Una sfinge per tutti: giornalisti e inquisitori, difensori e investigatori, colpevolisti e innocentisti, per tutti coloro che sono accorsi a scrutarlo in gabbia, nel grande circo di Bergamo, era un animale a sangue freddo. Per sette mesi nemmeno una parola. Per sette mesi e due ore, ad esser pignoli, fino a ieri mattina. Sono seduto casualmente solo tre posti dietro di lui, sto contemplando il suo profilo immobile, aguzzo, che mi pare come quello di un iguana al sole.
Poi improvvisamente, pochi minuti dopo la pausa pranzo, quando sta parlando il suo ex socio Ennio Panzieri, il muratore di Mapello si anima, si colorisce, esplode. Tutto rosso in viso scatta in piedi sorprendendo i due piantoni che si stringono su di lui, il consulente della difesa Roberto Bianco che gli è seduto vicino, la presidente Bertoja, che con grande eleganza lo tranquillizza, e gli concede la possibilità delle dichiarazioni spontanee, con un tono quasi materno: – «Aspetti, Bossetti, faccia finire il teste, poi potrà parlare….».
– «Non è vero che….».
– «Stia tranquillo, però! Ce lo dirà tra breve». Suspence in Aula. Cosa lo avrà mai turbato?

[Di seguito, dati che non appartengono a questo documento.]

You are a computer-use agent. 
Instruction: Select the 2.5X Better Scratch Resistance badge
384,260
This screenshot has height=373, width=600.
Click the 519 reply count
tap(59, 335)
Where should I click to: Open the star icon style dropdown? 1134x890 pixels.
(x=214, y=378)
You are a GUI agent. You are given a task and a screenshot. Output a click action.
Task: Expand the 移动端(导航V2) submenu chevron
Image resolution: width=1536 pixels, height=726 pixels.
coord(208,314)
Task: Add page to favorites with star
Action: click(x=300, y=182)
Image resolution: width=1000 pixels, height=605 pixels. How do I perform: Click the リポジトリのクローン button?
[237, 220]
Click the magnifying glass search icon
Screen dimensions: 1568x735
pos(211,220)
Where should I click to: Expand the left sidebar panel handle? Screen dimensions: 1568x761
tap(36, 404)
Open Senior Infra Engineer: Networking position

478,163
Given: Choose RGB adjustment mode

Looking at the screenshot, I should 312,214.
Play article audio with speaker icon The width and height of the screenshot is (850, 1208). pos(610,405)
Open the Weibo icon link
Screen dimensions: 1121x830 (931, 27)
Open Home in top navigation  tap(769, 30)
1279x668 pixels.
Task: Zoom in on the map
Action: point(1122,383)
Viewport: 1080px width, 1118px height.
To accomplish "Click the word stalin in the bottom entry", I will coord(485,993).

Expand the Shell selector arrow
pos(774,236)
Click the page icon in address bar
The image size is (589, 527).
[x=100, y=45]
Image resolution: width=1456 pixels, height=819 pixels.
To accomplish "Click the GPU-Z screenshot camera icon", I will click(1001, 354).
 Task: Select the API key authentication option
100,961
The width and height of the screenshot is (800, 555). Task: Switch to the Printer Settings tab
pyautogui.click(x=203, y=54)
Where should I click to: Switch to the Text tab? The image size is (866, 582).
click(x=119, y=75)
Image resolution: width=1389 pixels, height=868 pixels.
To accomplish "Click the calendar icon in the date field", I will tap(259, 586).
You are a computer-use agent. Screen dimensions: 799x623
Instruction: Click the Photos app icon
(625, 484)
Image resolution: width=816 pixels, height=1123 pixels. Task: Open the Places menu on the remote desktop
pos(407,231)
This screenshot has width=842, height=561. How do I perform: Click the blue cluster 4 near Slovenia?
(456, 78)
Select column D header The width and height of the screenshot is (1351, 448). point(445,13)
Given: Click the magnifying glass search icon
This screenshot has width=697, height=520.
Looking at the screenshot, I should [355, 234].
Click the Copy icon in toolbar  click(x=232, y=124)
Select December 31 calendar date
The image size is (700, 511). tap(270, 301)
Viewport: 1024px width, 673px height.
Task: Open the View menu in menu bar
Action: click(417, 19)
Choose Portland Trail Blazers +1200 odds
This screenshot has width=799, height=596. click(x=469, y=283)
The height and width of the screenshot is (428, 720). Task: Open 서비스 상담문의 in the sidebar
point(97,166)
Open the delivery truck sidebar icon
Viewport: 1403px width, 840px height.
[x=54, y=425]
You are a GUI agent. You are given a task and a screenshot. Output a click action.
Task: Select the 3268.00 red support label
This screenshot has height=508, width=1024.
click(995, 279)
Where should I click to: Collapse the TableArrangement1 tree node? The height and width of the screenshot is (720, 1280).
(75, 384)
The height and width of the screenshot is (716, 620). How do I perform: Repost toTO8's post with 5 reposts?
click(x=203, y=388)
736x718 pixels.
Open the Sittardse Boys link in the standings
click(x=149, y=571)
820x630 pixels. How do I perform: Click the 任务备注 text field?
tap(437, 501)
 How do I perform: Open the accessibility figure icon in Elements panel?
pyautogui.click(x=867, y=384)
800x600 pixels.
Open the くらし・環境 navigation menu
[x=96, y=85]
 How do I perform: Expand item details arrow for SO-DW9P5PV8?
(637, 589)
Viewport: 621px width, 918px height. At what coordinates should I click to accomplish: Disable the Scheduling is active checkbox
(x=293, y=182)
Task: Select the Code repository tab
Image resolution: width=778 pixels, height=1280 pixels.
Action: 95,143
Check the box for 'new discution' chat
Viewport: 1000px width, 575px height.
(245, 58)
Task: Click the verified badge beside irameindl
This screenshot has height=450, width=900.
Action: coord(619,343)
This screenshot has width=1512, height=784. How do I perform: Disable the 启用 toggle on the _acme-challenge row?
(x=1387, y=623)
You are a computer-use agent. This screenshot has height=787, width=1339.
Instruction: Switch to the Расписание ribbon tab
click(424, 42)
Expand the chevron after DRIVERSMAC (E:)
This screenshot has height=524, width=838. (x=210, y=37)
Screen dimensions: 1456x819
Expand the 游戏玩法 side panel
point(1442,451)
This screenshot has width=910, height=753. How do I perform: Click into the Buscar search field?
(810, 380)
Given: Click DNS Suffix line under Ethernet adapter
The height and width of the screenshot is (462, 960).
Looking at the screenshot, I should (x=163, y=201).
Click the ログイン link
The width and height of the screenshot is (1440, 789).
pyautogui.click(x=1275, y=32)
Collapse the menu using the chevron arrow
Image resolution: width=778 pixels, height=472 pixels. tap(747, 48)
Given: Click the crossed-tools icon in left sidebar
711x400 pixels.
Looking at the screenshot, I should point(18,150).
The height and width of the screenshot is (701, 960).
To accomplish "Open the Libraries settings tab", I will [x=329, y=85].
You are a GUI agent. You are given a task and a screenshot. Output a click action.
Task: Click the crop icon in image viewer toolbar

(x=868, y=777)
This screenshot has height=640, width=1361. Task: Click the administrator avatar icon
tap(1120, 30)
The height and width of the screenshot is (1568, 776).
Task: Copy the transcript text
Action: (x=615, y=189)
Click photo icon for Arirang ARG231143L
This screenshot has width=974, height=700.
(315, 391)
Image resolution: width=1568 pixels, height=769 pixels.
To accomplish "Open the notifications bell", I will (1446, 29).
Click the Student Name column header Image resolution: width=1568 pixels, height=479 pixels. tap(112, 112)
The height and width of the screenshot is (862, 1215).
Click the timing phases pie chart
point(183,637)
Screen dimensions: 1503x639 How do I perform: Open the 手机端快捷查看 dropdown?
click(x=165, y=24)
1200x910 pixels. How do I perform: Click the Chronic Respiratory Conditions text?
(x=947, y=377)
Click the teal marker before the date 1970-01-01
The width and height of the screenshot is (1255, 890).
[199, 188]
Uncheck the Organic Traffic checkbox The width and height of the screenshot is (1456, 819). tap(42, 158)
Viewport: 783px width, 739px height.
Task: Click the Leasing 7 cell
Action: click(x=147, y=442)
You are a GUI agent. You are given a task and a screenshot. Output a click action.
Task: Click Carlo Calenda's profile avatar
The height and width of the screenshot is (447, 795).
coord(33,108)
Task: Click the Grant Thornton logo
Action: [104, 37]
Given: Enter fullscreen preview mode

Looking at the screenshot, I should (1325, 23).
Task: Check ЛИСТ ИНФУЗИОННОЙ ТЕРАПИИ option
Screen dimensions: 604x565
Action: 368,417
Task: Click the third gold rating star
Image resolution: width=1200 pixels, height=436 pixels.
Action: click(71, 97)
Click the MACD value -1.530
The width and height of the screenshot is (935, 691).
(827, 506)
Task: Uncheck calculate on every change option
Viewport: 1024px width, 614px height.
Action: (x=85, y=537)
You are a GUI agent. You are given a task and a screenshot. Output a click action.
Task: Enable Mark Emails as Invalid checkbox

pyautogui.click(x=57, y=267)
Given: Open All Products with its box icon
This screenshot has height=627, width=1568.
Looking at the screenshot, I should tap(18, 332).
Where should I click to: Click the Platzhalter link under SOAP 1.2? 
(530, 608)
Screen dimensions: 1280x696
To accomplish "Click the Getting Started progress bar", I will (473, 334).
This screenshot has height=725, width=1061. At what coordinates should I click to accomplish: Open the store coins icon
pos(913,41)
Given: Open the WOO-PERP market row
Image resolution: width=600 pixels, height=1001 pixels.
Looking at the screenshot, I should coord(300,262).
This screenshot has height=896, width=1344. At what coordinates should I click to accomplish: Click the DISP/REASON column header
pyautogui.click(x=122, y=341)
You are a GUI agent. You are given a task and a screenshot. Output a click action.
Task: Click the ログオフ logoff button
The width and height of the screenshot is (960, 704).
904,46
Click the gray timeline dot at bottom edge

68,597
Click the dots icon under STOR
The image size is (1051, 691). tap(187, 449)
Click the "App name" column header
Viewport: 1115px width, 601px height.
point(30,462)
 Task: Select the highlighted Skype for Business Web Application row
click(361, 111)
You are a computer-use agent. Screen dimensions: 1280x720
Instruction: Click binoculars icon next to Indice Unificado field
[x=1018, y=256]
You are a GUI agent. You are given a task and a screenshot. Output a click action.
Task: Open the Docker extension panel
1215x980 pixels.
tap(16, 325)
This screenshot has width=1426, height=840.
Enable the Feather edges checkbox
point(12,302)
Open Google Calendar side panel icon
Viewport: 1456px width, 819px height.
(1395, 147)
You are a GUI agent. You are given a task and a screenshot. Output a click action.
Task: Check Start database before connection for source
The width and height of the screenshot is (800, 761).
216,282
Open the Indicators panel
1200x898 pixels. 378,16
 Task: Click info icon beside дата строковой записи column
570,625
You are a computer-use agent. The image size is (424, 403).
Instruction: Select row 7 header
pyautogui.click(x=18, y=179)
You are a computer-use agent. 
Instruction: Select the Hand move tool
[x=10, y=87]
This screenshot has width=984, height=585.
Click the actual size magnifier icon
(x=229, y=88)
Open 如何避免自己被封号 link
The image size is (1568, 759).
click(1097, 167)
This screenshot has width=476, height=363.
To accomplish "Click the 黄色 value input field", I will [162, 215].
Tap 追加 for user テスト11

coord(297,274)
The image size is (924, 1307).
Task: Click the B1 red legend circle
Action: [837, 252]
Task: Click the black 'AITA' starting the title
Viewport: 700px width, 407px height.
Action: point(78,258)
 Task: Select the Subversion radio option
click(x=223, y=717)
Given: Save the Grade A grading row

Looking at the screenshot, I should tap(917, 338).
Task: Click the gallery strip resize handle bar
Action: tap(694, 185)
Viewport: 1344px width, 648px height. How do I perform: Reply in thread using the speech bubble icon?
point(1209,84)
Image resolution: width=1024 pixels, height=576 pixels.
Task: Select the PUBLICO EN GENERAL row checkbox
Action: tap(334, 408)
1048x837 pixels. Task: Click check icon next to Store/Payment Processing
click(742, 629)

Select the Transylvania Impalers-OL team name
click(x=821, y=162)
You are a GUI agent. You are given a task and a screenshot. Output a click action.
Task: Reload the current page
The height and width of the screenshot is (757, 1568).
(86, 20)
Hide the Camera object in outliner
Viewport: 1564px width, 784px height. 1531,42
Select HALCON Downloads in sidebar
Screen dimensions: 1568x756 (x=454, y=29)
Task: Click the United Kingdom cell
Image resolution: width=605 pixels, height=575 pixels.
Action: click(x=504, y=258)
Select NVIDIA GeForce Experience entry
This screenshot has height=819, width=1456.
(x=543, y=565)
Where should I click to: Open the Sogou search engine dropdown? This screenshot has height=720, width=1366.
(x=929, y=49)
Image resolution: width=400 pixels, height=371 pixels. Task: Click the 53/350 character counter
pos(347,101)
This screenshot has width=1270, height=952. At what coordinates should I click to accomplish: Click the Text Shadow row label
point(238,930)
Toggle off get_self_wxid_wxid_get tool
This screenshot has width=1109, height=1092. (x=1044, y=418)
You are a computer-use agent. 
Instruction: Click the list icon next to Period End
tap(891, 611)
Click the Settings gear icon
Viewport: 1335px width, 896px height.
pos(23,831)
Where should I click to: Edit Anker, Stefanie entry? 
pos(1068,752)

E dire che di mattina sul banco dei testimoni del Tribunale di Bergamo si erano alternati in tanti: furgonisti, floricultrici, cameriere, tutti chiamati dall’ accusa, anche per minuzie, purché negative, per tratteggiare il quadro a più voci di un bugiardo cronico e mitomane. Tutto questo zelo produce simpatia per l’ iguana che in dieci anni (pare) ha raccontato qualche cazzatella (come un’ operazione inesistente e un’ ordinanza restrittiva dei carabinieri mai ricevuta). Bossetti tace persino davanti a un teste che per l’ accusa è molto importante, Federico Fienili, un genitore compìto che dice di aver incrociato un furgone simile a quello di Bossetti mentre parcheggiava: «L’ Iveco è sfrecciato a settanta all’ ora, a Brembate, per questo mi è rimasto impresso». Nulla, l’ interessato lo guardava, ma come da un altro pianeta. Aveva testimoniato anche una cameriera, Antonella Ornago, di cui negli interrogatori gli inquirenti avevano ipotizzato – una provocazione per il prigioniero? – addirittura una (inesistente) relazione con l’ imputato. Nulla.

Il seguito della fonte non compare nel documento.